Territorio

Variati: «È sbagliato smantellare le Province»

di Luigi Marcadella

Dal 13 giugno Achille Variati ha lasciato di fatto la presidenza della provincia di Vicenza passando il testimone all’attuale sindaco di Costabissara Maria Cristina Franco. Il due volte sindaco di Vicenza ha guidato l’ente provinciale berico dal 2014, e dal 2015 anche l’Unione delle province d’Italia, proprio negli anni della grande trasformazione delle funzioni e della struttura dell’ente provinciale.

Presidente Variati, ci fa un bilancio del suo mandato da presidente della Provincia?

«Ho dovuto affrontare momenti di grande difficoltà: basti pensare che nel dicembre 2014 il governo fece dei tagli ai trasferimenti delle province che la stessa Corte dei Conti definì irragionevoli, rispetto ai servizi che la provincia eroga.

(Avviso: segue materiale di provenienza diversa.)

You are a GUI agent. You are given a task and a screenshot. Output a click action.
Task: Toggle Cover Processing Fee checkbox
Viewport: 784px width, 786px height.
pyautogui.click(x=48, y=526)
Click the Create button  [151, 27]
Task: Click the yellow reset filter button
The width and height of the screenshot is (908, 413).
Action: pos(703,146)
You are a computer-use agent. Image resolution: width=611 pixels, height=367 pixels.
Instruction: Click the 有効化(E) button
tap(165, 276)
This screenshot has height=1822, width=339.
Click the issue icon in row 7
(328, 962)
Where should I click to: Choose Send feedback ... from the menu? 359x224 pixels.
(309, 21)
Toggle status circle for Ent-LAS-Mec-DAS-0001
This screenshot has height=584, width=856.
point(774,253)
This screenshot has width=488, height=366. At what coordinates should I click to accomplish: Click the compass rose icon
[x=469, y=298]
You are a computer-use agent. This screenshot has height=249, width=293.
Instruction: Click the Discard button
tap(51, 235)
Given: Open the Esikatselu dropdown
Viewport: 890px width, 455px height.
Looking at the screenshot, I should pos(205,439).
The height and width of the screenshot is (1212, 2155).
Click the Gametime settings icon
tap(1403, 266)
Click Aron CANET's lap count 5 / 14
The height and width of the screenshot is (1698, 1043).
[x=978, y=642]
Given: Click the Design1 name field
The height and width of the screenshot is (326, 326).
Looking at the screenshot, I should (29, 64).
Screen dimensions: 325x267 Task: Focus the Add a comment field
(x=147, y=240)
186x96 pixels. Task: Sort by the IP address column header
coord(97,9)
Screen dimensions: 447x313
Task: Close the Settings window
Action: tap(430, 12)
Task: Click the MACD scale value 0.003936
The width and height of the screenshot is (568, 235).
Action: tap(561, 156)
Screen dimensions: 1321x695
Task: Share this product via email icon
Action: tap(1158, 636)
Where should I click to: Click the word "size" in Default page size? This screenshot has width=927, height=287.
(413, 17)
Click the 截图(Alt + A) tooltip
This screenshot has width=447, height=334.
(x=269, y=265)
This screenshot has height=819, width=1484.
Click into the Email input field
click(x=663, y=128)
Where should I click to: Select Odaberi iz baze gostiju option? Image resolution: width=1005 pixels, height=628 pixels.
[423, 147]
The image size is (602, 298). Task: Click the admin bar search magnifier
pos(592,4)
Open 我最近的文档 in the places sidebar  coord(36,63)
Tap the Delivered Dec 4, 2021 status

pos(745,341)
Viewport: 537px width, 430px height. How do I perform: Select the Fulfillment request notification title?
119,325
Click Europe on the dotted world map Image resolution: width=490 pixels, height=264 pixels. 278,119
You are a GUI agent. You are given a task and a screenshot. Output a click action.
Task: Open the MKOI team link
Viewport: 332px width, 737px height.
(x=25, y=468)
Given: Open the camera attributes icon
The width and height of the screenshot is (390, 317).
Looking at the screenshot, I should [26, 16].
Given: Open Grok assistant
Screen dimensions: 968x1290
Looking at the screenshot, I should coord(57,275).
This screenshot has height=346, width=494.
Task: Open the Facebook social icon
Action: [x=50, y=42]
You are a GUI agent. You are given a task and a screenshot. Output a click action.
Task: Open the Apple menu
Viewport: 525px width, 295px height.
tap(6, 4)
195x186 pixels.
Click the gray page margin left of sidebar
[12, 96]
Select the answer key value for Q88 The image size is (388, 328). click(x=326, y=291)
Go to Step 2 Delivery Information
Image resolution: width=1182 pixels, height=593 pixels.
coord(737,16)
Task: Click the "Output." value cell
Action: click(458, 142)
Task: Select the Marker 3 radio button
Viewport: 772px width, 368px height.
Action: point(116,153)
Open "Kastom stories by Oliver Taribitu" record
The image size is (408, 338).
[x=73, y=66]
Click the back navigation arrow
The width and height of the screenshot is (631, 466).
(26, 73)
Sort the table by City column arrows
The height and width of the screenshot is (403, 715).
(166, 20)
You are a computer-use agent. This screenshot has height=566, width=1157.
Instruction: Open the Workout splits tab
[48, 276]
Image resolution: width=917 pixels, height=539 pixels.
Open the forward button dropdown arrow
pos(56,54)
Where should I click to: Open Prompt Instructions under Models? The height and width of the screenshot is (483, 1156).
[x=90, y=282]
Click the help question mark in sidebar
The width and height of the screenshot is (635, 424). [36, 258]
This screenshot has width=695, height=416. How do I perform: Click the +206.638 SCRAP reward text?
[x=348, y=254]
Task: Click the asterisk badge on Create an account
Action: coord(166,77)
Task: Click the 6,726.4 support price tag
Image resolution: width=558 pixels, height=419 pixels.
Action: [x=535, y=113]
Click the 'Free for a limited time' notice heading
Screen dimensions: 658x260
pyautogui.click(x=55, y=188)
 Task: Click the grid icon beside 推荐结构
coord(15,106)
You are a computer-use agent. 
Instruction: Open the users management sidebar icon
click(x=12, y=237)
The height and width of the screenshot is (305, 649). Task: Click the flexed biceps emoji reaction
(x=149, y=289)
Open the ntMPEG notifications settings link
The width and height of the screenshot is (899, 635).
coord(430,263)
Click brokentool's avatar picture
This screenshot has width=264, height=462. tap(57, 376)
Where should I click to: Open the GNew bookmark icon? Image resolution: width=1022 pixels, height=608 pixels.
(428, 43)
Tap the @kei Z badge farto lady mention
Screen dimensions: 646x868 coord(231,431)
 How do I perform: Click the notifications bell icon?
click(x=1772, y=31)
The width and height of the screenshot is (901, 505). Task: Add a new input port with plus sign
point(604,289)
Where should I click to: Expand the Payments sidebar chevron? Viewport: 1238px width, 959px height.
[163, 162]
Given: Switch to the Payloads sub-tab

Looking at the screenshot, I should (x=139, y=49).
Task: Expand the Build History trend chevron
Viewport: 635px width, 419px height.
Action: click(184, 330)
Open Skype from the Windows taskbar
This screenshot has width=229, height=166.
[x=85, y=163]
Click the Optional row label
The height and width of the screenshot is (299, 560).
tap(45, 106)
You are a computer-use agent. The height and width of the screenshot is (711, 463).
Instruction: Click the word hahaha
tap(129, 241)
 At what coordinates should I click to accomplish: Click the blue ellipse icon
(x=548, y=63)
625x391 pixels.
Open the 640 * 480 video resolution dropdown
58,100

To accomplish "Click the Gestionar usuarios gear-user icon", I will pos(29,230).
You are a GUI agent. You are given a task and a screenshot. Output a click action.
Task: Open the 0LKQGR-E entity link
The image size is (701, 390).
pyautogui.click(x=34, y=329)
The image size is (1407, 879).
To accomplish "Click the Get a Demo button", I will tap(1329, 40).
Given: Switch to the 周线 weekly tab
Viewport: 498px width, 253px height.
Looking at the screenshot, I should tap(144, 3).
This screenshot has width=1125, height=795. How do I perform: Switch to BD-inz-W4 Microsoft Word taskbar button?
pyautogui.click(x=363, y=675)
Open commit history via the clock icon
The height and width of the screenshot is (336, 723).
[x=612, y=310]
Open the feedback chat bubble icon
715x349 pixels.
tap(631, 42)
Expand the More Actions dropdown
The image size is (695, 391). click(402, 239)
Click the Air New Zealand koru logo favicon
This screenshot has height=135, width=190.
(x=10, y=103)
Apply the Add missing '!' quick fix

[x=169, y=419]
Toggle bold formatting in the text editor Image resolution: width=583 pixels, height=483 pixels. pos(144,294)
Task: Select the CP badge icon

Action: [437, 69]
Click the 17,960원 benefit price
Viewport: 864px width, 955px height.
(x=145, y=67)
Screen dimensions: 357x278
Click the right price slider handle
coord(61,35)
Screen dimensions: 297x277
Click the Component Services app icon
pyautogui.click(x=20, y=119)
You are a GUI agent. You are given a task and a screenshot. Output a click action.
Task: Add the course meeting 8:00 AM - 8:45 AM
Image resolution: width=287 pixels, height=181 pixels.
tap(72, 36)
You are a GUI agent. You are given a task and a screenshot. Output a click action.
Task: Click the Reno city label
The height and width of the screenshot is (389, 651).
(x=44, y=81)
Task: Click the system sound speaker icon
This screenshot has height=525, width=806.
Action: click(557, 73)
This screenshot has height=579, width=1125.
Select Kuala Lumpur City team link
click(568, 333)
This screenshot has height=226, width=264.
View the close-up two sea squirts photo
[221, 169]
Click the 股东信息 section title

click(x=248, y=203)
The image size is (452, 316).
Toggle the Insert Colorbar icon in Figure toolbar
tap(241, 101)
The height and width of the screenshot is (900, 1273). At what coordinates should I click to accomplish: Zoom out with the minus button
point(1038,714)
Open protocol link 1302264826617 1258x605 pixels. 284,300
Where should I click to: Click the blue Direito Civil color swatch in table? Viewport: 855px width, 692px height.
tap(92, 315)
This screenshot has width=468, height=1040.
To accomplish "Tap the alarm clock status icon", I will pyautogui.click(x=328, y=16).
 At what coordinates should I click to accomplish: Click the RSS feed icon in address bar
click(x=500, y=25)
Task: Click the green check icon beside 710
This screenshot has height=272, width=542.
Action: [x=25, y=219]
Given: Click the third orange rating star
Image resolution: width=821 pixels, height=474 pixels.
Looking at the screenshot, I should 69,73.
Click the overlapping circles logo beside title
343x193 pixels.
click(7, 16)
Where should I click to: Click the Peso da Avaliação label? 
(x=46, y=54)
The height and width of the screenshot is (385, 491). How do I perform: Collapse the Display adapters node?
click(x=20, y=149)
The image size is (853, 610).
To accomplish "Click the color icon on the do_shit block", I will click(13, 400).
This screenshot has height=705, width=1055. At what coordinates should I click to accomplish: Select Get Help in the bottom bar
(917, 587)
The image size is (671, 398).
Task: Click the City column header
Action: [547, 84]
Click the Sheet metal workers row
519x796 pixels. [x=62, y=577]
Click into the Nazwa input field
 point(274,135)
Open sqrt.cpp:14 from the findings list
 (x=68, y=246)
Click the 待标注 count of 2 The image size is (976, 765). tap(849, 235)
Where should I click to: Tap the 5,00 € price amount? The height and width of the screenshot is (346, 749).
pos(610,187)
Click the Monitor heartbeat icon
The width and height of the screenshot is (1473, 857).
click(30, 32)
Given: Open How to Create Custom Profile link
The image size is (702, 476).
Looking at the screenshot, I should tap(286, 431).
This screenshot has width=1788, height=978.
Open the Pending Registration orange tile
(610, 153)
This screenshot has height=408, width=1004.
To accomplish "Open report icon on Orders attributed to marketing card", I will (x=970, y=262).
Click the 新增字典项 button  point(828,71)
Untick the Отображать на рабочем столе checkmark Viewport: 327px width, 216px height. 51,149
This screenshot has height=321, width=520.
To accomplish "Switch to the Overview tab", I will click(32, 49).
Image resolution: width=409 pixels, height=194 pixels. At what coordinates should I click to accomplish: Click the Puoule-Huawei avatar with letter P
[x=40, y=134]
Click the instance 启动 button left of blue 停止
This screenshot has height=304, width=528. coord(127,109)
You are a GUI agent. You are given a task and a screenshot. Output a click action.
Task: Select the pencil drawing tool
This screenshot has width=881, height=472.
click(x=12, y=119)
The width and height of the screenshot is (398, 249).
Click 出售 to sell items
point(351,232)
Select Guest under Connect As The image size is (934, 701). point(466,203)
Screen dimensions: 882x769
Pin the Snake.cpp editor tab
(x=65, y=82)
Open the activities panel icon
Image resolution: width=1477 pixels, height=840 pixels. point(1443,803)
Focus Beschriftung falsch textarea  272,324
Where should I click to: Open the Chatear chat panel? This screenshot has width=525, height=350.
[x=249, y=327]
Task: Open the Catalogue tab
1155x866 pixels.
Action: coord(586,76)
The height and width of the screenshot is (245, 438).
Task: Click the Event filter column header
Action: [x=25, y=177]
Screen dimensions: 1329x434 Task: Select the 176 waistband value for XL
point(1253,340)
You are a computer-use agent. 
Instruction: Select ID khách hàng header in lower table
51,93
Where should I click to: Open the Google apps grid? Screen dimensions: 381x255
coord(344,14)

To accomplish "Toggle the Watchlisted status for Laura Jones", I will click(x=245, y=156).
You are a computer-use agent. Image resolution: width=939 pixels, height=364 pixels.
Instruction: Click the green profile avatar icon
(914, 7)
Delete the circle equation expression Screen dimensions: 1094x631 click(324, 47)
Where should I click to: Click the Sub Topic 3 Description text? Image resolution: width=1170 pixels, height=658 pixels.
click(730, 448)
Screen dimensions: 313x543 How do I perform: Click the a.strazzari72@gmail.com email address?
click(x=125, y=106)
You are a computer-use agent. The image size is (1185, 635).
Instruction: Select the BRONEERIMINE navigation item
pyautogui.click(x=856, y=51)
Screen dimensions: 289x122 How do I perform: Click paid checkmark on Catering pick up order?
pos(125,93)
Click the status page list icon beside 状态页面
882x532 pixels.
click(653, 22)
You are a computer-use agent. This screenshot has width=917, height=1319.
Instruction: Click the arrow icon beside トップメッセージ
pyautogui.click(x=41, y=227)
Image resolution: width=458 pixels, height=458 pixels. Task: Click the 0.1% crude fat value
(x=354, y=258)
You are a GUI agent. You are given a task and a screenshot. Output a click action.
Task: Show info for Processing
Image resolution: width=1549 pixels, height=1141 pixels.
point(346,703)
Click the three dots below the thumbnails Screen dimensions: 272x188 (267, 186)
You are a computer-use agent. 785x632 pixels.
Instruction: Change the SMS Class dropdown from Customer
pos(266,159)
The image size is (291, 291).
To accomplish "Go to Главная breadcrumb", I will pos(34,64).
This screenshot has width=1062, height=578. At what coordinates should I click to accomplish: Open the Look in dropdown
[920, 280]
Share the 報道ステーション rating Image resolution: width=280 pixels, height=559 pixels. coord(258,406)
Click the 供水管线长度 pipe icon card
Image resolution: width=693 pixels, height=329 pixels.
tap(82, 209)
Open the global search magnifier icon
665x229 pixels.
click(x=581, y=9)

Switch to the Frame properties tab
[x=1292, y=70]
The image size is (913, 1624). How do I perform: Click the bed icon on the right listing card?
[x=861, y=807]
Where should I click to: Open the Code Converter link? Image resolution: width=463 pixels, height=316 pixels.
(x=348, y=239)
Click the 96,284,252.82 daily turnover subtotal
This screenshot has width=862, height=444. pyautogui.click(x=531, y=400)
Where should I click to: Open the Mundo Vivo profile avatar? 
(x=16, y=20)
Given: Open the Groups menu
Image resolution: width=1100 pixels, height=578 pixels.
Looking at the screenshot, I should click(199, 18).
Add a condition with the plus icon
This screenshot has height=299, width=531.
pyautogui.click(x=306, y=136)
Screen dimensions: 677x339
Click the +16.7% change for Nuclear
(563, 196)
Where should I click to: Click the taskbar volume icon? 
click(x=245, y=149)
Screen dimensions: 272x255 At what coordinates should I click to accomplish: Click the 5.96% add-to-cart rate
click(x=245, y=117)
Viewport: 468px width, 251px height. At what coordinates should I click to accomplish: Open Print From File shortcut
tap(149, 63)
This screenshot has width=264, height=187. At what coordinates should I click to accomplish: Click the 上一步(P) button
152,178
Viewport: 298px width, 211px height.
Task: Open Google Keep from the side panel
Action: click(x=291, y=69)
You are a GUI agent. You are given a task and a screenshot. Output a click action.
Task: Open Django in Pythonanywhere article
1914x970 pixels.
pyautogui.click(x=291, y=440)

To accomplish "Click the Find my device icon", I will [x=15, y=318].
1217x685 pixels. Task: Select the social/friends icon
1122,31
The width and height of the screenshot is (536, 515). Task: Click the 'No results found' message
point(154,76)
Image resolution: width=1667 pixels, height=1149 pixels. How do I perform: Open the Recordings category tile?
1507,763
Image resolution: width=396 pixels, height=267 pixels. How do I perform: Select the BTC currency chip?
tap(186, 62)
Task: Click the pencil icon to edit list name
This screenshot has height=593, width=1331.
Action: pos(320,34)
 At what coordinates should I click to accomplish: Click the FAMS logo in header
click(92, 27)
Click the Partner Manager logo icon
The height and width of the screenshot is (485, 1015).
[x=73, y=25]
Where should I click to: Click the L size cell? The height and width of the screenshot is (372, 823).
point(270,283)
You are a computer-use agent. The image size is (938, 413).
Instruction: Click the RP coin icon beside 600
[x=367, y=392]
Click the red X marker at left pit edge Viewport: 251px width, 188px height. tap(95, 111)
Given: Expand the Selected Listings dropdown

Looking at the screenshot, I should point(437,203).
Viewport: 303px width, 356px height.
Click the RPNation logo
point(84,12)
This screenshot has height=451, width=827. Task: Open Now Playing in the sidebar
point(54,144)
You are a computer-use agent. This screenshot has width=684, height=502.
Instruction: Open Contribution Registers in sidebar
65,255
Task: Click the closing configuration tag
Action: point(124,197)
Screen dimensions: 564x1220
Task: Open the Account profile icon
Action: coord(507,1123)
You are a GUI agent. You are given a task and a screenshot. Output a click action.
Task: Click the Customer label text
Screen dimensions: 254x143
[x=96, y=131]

A livello nazionale con l’Upi ho invece portato avanti una battaglia politica a tutto campo per difendere le prerogative delle province: la situazione attuale è comunque migliore rispetto al biennio 20152016».

Politicamente come ha “connotato” la sua esperienza a Palazzo Nievo?

«Li ricorderò come anni impegnativi, ma molto belli: abbiamo fatto della provincia la “casa dei Comuni”, dove i sindaci possono discutere dei problemi dell’area vasta. Nella maggior parte dei casi ci siamo capiti al volo e per le questioni riguardanti le strade e le scuole abbiamo sempre deciso di comune accordo come spendere le risorse a disposizione».

Qual è stata l’operazione amministrativa di cui va più fiero?

«Aver deciso a larghissima maggioranza di vendere 30 milioni di euro di azioni dell’Autostrada Brescia-Padova. Con quei soldi abbiamo messo in sicurezza le scuole medie superiori, contribuito ad aumentare la sicurezza delle strade provinciali e aumentato le piste ciclabili legate al turismo su due ruote».

È stato difficile gestire un ente che da tempo vive una lunghissima fase di transizione?

«Certamente, anche se non abbiamo lavorato con addosso il peso dei diversi “colori” politici. Diciamo che alcune volte è stato difficile fare il sindaco, il presidente della provincia e dell’Upi assieme, con almeno un viaggio settimanale a Roma da fare e organizzare ».

È difficile fare programmazione? Dal punto di vista delle risorse ci sono stati momenti davvero critici?

«Certamente: c’è da dire però che a livello nazionale ho avuto udienza e ascolto con tutti i vari governi che si sono succeduti. Su e giù per le scale di tutti i ministeri posso dire che ormai mi conoscono tutti gli uscieri. Abbiamo spiegato perché certi tagli erano totalmente sbagliati: le province italiane gestiscono 130mila km di strade, quello che io chiamo “strade dell’uguaglianza” perché mettono in collegamento i piccoli centri alle grandi arterie. E inoltre le province si fanno carico di 5.000 plessi scolastici che servono per oltre 2,5 milioni di studenti».

Politicamente e dal punto di vista del bilancio dello Stato, questa riorganizzazione delle province ha dato più problemi o benefici?

«La legge Delrio ha avuto l’intuizione di coinvolgere i sindaci, ma va sicuramente rivista. In tutti gli Stati Europei esistono enti intermedi come le province. Tra gli 8.000 comuni italiani e le regioni è impensabile che non ci sia un ente intermedio che svolge determinate funzioni che rispettivamente non possono svolgere i comuni e le regioni. Il principio della sussidiarietà in questo è un faro: il potere amministrativo deve essere svolto al livello più vicino possibile al cittadino e dall’ente che meglio è in grado di esercitarlo».

Eliminare le province: un abbaglio della politica – di tutti gli schieramenti – degli ultimi 20 anni?

«Le province vivranno, forse ritornerà anche l’elezione diretta. Meglio eliminare tutte quelle autorità inutili come quelle di bacino, dei rifiuti, dell’energia, dei trasporti».